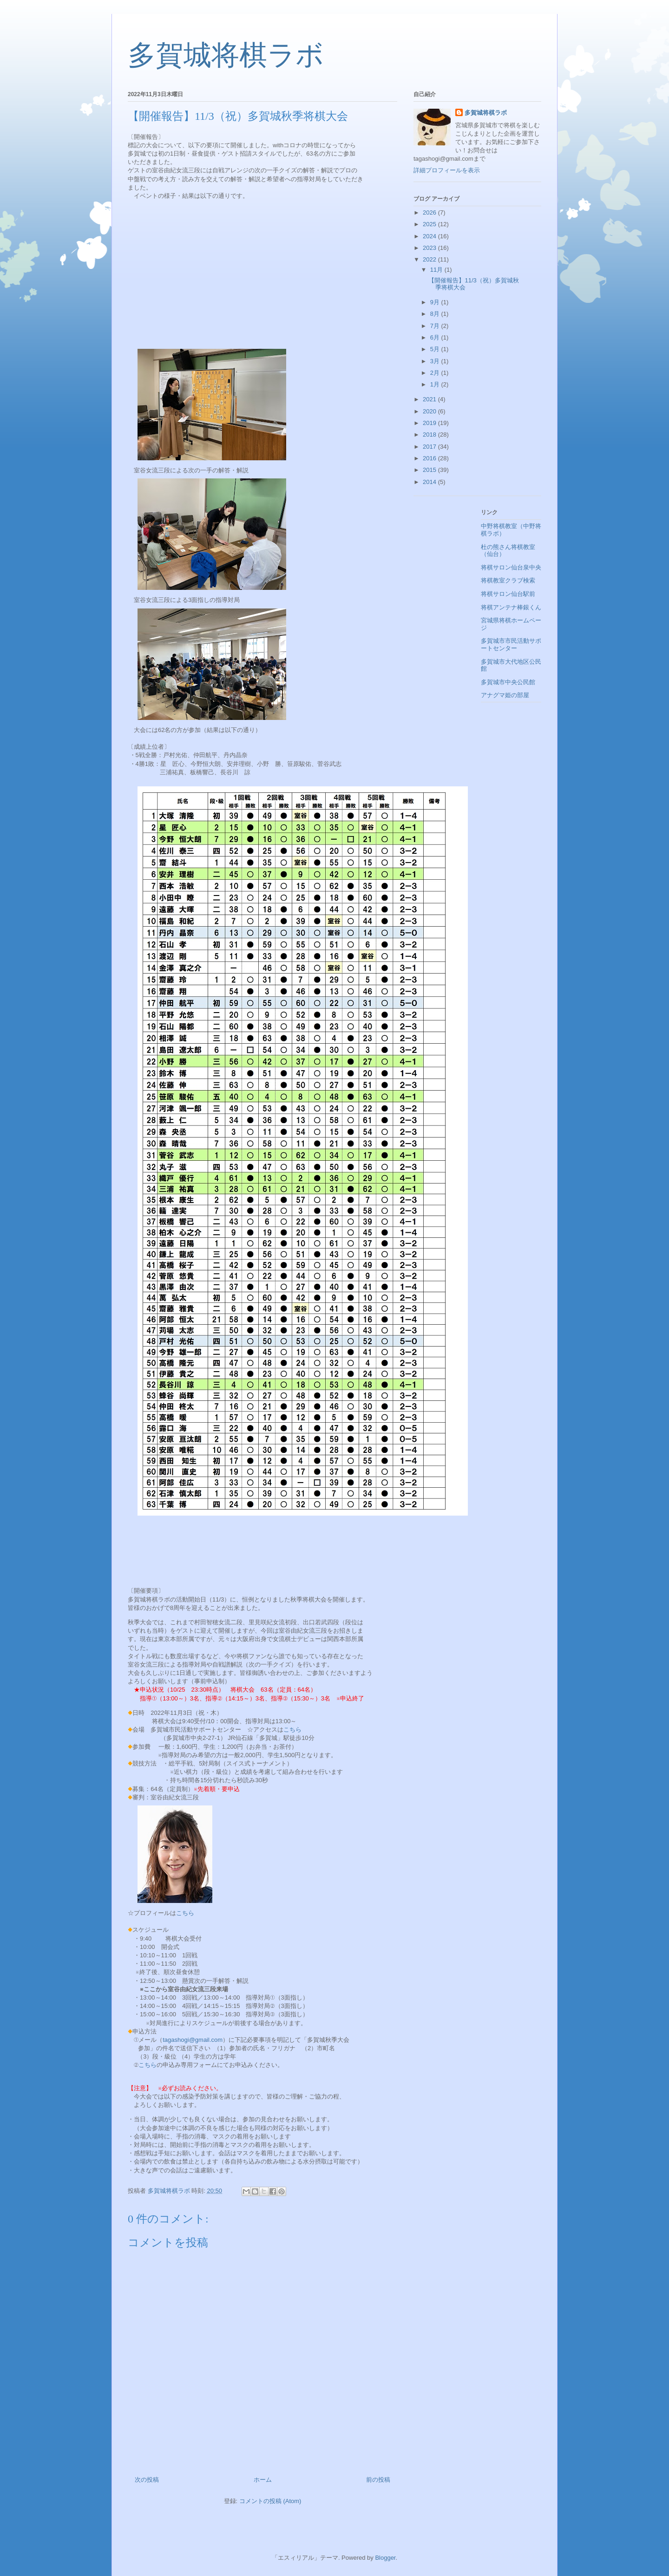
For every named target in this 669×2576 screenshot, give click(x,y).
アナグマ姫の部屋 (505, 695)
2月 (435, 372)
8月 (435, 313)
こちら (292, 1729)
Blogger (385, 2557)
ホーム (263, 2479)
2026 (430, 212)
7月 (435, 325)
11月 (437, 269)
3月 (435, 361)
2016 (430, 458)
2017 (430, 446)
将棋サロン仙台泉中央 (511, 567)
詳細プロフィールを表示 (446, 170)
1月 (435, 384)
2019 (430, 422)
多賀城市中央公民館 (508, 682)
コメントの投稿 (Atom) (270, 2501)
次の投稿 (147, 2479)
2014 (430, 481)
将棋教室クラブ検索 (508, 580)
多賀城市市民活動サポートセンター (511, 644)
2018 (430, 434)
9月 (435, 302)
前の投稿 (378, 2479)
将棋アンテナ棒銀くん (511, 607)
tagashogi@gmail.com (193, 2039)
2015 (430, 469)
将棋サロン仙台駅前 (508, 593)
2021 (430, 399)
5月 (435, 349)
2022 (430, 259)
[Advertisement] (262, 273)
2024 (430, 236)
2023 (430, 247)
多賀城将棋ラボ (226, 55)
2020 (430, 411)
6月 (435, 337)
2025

++++++++++++++++++++

- TASK REQUIREMENTS -
Render all of the rows above as a numbered list, omitting blank lines and leaving the pictures out.

- TASK OUTPUT -
1. For every named target in this 669×2576 screenshot, give click(x,y).
2. アナグマ姫の部屋 (505, 695)
3. 2月 (435, 372)
4. 8月 (435, 313)
5. こちら (292, 1729)
6. Blogger (385, 2557)
7. ホーム (263, 2479)
8. 2026 (430, 212)
9. 7月 (435, 325)
10. 11月 (437, 269)
11. 3月 (435, 361)
12. 2016 (430, 458)
13. 2017 (430, 446)
14. 将棋サロン仙台泉中央 (511, 567)
15. 詳細プロフィールを表示 (446, 170)
16. 1月 (435, 384)
17. 2019 (430, 422)
18. 多賀城市中央公民館 (508, 682)
19. コメントの投稿 (Atom) (270, 2501)
20. 次の投稿 (147, 2479)
21. 2014 (430, 481)
22. 将棋教室クラブ検索 (508, 580)
23. 多賀城市市民活動サポートセンター (511, 644)
24. 2018 (430, 434)
25. 9月 (435, 302)
26. 前の投稿 (378, 2479)
27. 将棋アンテナ棒銀くん (511, 607)
28. tagashogi@gmail.com (193, 2039)
29. 2015 (430, 469)
30. 将棋サロン仙台駅前 (508, 593)
31. 2021 (430, 399)
32. 5月 (435, 349)
33. 2022 (430, 259)
34. [Advertisement] (262, 273)
35. 2024 (430, 236)
36. 2023 (430, 247)
37. 多賀城将棋ラボ (226, 55)
38. 2020 (430, 411)
39. 6月 (435, 337)
40. 2025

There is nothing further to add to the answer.